[課題文]
□ □ □ □ □ □ □

今や日常生活において、かかせないツールとなっているコミュニケーションアプリ「LINE」。ママたちの「グループチャット」から浮き彫りになった、彼女たちの悩みや、苦悩、気になる話題を覗いてみる。
「小3の壁」という言葉を聞いたことがあるだろうか。小学3年生になると、算数の授業は割り算や分数などの高度な内容科目を習うようになり、新たに理科や社会という教科も加わる。さらに、2020年の教育改革によって小学校での英語教育が必修となり、かつては中学から学び始めていた英語の授業も小3からスタートするようになった。
こうした背景もあり、学校の授業についていけなくなる子が小3から増えはじめることから「小3の壁」と呼ばれている。なお都心部では、「SAPIX」や「四谷大塚」というような中学受験を目的とする進学塾への通学も、小3から本格化するようだ。
また、学童保育も小3で離れる児童もいるようで、つまり、この時期を境に子どもの放課後の過ごし方が変化するとも言える。そんな中、学童をやめた児童の放課後を気にかけているママのエピソードを紹介する。

□ □ □ □ □ □ □

[提示記録]
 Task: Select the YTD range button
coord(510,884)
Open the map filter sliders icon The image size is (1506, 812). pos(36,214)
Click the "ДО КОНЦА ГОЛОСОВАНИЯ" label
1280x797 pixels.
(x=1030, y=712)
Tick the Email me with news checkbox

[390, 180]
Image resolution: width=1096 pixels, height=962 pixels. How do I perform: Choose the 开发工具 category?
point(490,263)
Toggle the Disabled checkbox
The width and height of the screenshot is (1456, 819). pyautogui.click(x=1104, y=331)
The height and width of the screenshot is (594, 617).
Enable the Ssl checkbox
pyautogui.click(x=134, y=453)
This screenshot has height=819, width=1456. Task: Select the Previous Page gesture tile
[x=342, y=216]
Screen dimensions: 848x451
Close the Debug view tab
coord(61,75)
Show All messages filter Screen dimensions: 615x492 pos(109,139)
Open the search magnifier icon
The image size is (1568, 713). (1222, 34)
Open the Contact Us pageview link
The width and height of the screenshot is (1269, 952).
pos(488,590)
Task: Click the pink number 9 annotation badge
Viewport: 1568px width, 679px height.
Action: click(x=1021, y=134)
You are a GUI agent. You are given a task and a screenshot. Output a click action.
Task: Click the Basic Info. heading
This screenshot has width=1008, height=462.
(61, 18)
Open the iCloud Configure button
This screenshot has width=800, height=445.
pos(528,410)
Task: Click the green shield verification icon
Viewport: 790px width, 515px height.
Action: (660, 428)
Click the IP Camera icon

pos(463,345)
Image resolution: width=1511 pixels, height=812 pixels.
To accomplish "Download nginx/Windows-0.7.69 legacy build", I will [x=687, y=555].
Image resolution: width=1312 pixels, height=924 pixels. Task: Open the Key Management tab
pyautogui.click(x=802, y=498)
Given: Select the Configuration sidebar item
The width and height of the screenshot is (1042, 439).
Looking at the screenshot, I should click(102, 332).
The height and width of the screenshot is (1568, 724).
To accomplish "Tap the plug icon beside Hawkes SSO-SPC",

□ □ □ □ □ □ □

[記述課題] 課題文で、小学3年生から新たに学び始めるとされている教科をすべて挙げてください。

[演習結果] 理科、社会、英語